Methods: From the colorectal cancer database of a single institution, a single surgeon's patients who underwent resection and coloanal anastomosis from March 1990 to June 1999 were identified. After thorough chart review those patients who underwent straight coloanal anastomosis, J-pouch-anal anastomosis, and coloplasty pouch-anal anastomosis could be identified. In each case of straight coloanal anastomosis, the cause of the failure to create a neorectal reservoir was sought. The study group was further subdivided into those who had their operation either before or after the introduction of the coloplasty pouch-anal anastomosis.

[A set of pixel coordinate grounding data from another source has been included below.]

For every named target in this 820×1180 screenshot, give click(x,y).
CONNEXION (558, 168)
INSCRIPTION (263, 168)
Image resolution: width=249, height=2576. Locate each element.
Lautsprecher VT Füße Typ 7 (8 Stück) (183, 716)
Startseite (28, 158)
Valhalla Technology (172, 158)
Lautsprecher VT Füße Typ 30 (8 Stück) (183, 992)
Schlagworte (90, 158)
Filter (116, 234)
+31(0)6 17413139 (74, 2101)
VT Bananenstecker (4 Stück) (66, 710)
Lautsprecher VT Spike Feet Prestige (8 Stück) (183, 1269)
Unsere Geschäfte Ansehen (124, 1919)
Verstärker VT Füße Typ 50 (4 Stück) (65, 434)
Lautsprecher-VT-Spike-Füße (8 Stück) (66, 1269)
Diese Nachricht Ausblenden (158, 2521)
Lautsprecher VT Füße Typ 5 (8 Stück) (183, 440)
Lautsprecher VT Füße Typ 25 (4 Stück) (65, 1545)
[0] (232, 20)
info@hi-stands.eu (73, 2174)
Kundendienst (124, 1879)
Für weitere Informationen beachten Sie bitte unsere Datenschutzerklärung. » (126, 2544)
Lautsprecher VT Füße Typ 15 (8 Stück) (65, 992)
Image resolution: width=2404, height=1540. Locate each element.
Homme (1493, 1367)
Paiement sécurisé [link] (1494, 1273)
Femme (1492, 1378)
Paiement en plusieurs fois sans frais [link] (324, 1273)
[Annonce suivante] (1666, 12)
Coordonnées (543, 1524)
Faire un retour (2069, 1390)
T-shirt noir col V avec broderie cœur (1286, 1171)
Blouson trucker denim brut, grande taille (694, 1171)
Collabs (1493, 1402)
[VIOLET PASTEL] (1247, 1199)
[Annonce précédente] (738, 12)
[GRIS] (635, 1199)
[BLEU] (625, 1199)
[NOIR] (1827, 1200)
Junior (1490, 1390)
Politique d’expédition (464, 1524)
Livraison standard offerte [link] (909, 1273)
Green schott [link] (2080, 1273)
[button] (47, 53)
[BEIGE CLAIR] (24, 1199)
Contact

Results: Of 107 patients who fitted the criteria for study, 66 (61.7 percent) had a J-pouch-anal anastomosis, and 13 (12.1 percent) had a coloplasty pouch-anal anastomosis. Twenty-eight patients had a straight coloanal anastomosis when a neorectal reservoir could not be constructed, an overall failure rate of 26.2 percent for the total period of study. Seven reasons were identified for this failure, of which there were a total of 31 episodes. These reasons were 1) technical (narrow pelvis, bulky anal sphincters or need for mucosectomy, diverticulosis, insufficient colon length or pregnancy) and 2) nontechnical (complex surgery or distant metastases present). Failure to construct a neorectal reservoir for the period of study before the introduction of coloplasty pouch-anal anastomosis occurred in 27 of 88 (30.7 percent) patients. This was reduced to 1 of 19 (5.3 percent) patients in the later period of study, a significant improvement (P = 0.022).

Conclusions: Seven factors have been identified which may result in the failure to construct a neorectal reservoir after rectal resection and coloanal anastomosis. This may occur in a sizable minority of patients. The introduction of coloplasty pouch-anal anastomosis has resulted in a significant improvement in this failure rate.